Accomplishments in Pediatric Collaborations among ACTSI Institutions: Science Advances
Sickle Cell Disease (SCD): Manu Platt, PhD, an assistant professor in the Wallace H. Coulter Department of Biomedical Engineering (BME; a department jointly created by the Emory University School of Medicine and the Georgia Tech College of Engineering), received a $1.5M NIH Director's New Innovator Award to support a project using experimental and clinical data to develop a mathematical model for predicting stroke risk in pediatric patients with sickle cell disease to allow for earlier intervention. Dr. Platt will integrate biochemical and biomechanical mechanisms of cardiovascular disease with predictive mathematical models that robustly interpret clinical biomarkers to develop a personalized medicine protocol to predict strokes in individuals with sickle cell disease and reveal new mechanisms for therapeutic targets. This work will be done in collaboration with BME professor, Dr. Gilda Barabino, and will first be validated with animal models of sickle cell disease, in collaboration with Dr. Solomon Ofori-Acquah, assistant professor of pediatrics at Emory University in the AFLAC Cancer Center and Blood Disorders Service. Further validation will come from blood samples collected from individuals with SCD, provided by Dr. Beatrice Gee, medical director of the Hematology and Sickle Cell Program at Hughes Spalding Children's Hospital and associate professor of clinical pediatrics at MSM.

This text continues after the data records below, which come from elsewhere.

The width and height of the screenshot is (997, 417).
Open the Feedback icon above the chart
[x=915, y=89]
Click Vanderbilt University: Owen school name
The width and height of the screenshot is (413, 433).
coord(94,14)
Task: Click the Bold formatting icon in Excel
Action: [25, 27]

Non-human Primate Stem Cell Transplant Model: Emory investigator Dr. Leslie Kean, co-director of the Children’s Center for Transplant Immunology and Immune Therapies, and collaborators at Yerkes have developed a non-human primate (rhesus macaque) stem cell transplant model to explore graft-versus-host disease and immune tolerance therapies funded by NIH (5R01HL095791). Dr. Kean and her colleagues conducted a local investigator-initiated study of a therapy using T-cell co-stimulatory blockade to prevent graft-versus-host disease in children and young adults, which led to a multi-center protocol in the NIH-funded Immune Tolerance Network with Emory as the lead clinical site (5U19AI051731).
Georgia Tech, Emory and Children’s Atlanta Pediatric Device Consortium: Matthew Paden, MD, assistant professor of pediatrics (critical care) at Emory University School of Medicine, and Ajit P. Yoganathan, PhD, Regents' Professor of BME, have collaborated on the development of a pediatric-specific kidney replacement device as there are no FDA-approved kidney replacement devices that are designed for children. The team has been funded by a $1M NIH Challenge Grant to refine a prototype device.